Énormément de personnes sont portées disparues chaque année au Japon. Le tabloïd Nikkan Gendai rapporte qu’environ 81 111 personnes ont disparu en 2012.

 

Le 8 Octobre, la police de Tokyo a arrêté deux employés d’une entreprise de construction pour avoir caché un cadavre à l’intérieur d’un bâtiment qui allait être détruit dans le quartier de Shibuya. Le corps était caché à l’intérieur de la structure depuis environ cinq ans.

Bien que ces découvertes soient occasionnelles, force est de constater qu’énormément de personnes sont portées disparues au Japon chaque année. Le tabloïd du soir Nikkan Gendai (du 12 octobre) rapporte qu’environ 81 111 personnes ont disparu en 2012.

Parmi ces personnes disparues, 28 924 étaient des femmes. Concernant l’âge, la majorité d’entre elles avaient moins de 20 ans. Dans la plupart des cas, la personne disparue sera retrouvée un peu plus tard chez elle ou se sera suicidée. Malgré cela, environ 1 400 cas restent non résolus.

C’est par exemple le cas de Masamichi Tsuchida, l’employée d’un club d’hôtes, qui a disparu de son domicile en 2010 et qui, plus tard, a été retrouvée assassinée.

Certaines personnes sont portées disparues parce qu’elles travaillent dans l’industrie du divertissement pour adultes. Pour essayer d’en comprendre les raisons, le tabloïd en a parlé avec l’écrivaine fuzoku, Kazuo Kajiyama.

En ce qui concerne les kyaba-jo (hôtesses) ou les Fuzoku-jo (employées dans un club de sexe), la raison principale de leur disparition est les dettes dues aux clubs où elles travaillent, explique l’écrivaine.

« Pour payer leurs dettes, les filles seront vendus à des Soapland ou à un club « snack » qui se livre à des activités de prostitution, comme ceux de Sakae dans la Préfecture de Chiba », confie Kajiyama.

« Les filles sont confinées et ne peuvent communiquer avec qui que ce soit. J’ai aussi entendu parler du fait que dans un grand nombre de cas, elles finiront par vendre leur corps à proximité de casinos en Corée. »

Des gangsters achètent également des filles lourdement endettées. Beaucoup d’entre elles vont subir une opération de chirurgie plastique telle que même leurs parents ne seront pas en mesure de les reconnaître. Elles travailleront ensuite dans l’industrie des vidéos pour adultes (AV).

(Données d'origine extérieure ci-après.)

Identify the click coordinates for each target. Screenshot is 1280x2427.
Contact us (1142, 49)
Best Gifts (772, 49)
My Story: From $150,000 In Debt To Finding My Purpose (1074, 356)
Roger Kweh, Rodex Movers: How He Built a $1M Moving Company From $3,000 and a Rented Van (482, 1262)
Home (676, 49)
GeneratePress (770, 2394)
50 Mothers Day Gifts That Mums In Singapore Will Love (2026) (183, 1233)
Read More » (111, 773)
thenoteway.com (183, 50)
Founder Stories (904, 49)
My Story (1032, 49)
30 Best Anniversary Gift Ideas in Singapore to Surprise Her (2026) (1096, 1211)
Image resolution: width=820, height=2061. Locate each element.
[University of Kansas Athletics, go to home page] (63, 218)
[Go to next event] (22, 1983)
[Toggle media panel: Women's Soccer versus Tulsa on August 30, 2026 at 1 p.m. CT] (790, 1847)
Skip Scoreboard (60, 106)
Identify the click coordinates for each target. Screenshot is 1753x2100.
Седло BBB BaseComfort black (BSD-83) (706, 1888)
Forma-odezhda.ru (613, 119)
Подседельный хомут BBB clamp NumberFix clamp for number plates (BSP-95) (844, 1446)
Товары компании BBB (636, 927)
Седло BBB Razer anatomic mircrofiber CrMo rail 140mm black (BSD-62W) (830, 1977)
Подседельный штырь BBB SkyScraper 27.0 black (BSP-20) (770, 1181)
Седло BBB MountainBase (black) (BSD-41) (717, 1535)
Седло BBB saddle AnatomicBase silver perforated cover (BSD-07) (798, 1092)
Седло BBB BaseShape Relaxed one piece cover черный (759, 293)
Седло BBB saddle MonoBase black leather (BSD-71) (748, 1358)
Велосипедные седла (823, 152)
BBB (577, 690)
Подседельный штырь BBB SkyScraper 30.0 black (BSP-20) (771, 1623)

Le rédacteur indépendant Taizo Ebina déclare que certaines hôtesses sont emmenées en dehors des locaux où elles travaillent par les clients réguliers, puis sont enlevées et vendues à des courtiers dans différentes parties de l’Asie pour une somme d’un million de Yens.

« Les fugueuses seront emprisonnées dans des appartements d’une seule pièce », explique Ebina . « Elles devront ensuite se livrer à des sessions de « chats en live » sur Internet où elles montrent leurs organes génitaux. Elles devront aussi travailler en tant que prostituées dans des bordels sur des navires pour les passagers qui sont à bord. Dans la plupart des cas, les filles sont accros aux médicaments stimulants ».

 

Discussions

Une réponse

  1. Wow

    Je suis choquée. J’pensais pas que ça pouvait partir aussi.. loin.
    C’est triste et horrible.
    Mais comment peuvent-elles devenir endettées par le club? Je comprend pas.. Mais bon c’est pas important, c’est juste horriblement grave !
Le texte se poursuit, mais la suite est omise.